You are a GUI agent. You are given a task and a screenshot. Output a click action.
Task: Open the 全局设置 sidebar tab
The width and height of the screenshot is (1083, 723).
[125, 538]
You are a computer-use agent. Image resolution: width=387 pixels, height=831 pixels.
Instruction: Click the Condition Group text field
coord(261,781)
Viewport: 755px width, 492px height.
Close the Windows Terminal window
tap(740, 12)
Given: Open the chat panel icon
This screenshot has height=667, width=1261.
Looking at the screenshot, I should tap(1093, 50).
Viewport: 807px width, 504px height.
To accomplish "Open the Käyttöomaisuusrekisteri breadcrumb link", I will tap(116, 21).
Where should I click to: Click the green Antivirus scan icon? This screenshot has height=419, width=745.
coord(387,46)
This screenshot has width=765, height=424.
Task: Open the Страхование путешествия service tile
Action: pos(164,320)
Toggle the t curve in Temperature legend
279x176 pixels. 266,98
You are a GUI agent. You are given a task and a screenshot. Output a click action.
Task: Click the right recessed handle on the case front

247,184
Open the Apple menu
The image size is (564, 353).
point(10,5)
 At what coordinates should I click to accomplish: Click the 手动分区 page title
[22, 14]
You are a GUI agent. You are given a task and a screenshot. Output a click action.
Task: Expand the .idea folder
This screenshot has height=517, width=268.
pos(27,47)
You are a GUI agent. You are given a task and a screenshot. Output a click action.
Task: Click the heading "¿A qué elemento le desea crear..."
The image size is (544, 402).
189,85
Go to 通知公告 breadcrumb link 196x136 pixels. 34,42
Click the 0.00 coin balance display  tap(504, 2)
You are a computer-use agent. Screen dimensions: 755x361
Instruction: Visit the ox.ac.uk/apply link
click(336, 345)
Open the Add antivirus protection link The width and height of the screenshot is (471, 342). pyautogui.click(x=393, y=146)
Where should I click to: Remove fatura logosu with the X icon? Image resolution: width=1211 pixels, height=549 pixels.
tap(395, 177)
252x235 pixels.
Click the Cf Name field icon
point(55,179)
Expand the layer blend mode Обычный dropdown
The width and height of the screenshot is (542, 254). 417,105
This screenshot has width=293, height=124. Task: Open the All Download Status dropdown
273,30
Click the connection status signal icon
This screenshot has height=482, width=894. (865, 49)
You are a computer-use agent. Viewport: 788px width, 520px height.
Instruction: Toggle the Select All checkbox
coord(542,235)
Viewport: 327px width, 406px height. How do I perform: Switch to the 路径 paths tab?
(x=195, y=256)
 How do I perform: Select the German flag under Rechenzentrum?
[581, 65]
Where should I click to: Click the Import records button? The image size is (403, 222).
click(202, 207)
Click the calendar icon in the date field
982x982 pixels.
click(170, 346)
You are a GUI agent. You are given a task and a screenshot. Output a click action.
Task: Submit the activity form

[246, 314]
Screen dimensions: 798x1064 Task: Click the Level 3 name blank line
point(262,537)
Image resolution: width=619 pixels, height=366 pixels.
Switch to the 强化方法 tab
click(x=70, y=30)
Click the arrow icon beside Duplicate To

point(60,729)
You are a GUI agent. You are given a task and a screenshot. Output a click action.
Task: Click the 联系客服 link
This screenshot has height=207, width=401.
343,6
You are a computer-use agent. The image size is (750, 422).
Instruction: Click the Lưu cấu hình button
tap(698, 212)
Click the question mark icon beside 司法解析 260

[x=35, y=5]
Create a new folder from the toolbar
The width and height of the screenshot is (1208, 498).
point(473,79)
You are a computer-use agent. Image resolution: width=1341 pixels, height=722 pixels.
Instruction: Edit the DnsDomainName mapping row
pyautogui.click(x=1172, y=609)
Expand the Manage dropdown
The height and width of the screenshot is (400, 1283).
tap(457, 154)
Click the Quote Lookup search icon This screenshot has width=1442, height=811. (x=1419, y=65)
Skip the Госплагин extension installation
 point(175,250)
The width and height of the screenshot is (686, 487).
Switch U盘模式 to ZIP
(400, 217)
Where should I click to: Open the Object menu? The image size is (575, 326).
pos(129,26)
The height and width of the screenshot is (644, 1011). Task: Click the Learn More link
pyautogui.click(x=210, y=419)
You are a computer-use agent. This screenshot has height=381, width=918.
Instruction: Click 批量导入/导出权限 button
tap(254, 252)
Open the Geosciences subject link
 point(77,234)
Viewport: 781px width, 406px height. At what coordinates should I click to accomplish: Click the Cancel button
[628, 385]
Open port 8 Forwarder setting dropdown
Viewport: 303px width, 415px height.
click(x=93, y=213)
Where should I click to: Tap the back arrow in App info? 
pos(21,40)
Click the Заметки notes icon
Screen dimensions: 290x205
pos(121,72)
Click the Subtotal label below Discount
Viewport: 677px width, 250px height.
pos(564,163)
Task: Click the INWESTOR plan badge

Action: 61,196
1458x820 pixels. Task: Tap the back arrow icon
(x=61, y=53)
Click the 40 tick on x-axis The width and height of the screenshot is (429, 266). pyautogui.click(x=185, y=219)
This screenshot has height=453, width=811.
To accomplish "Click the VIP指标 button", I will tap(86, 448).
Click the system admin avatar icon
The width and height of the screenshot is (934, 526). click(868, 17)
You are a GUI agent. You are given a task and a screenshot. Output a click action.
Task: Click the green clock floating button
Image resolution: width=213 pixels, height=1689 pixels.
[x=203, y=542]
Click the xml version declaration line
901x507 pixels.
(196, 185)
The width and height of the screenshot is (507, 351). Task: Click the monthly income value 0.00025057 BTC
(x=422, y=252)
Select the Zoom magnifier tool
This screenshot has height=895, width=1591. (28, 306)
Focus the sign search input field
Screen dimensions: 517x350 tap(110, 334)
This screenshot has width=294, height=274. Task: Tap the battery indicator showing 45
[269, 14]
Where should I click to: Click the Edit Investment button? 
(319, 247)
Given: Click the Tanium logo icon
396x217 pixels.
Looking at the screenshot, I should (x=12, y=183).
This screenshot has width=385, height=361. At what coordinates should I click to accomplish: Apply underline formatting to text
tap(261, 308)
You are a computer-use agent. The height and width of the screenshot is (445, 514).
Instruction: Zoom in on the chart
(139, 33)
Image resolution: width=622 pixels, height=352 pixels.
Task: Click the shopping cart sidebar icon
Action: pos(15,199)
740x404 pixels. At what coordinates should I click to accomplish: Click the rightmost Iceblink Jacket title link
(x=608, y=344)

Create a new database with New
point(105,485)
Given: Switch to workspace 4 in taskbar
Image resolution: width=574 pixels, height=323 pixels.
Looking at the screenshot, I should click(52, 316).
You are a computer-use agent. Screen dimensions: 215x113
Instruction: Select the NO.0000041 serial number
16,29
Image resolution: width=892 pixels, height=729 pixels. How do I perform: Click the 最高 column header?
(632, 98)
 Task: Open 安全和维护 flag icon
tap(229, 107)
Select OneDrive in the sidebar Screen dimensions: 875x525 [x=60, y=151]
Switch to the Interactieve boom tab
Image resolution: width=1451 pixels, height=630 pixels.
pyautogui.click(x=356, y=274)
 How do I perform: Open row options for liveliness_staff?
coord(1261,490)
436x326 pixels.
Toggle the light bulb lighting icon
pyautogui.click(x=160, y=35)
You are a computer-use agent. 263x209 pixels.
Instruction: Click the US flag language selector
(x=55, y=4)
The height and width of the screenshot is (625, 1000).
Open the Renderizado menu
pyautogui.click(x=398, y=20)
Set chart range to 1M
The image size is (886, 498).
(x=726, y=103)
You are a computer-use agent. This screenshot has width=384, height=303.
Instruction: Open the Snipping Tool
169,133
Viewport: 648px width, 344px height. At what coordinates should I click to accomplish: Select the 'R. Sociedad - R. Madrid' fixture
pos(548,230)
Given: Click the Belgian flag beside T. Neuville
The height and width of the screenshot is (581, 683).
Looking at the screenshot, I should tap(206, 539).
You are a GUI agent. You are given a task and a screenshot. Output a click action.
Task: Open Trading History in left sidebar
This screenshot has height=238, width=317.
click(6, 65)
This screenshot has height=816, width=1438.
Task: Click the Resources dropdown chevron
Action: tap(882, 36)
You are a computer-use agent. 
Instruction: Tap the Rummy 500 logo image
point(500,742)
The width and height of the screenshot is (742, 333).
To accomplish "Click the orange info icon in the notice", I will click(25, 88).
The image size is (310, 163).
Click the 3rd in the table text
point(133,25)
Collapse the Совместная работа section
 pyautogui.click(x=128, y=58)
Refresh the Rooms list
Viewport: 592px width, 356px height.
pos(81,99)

__________________________________________________

### WORK TASK
Within the listing above, locate the line containing "Click the Quote" and the line containing "Click the Заметки notes icon". Reproduce those two lines and all lines between them exactly, with nothing added.

### OUTPUT OF THE TASK
Click the Quote Lookup search icon This screenshot has width=1442, height=811. (x=1419, y=65)
Skip the Госплагин extension installation
 point(175,250)
The width and height of the screenshot is (686, 487).
Switch U盘模式 to ZIP
(400, 217)
Where should I click to: Open the Object menu? The image size is (575, 326).
pos(129,26)
The height and width of the screenshot is (644, 1011). Task: Click the Learn More link
pyautogui.click(x=210, y=419)
You are a computer-use agent. This screenshot has height=381, width=918.
Instruction: Click 批量导入/导出权限 button
tap(254, 252)
Open the Geosciences subject link
 point(77,234)
Viewport: 781px width, 406px height. At what coordinates should I click to accomplish: Click the Cancel button
[628, 385]
Open port 8 Forwarder setting dropdown
Viewport: 303px width, 415px height.
click(x=93, y=213)
Where should I click to: Tap the back arrow in App info? 
pos(21,40)
Click the Заметки notes icon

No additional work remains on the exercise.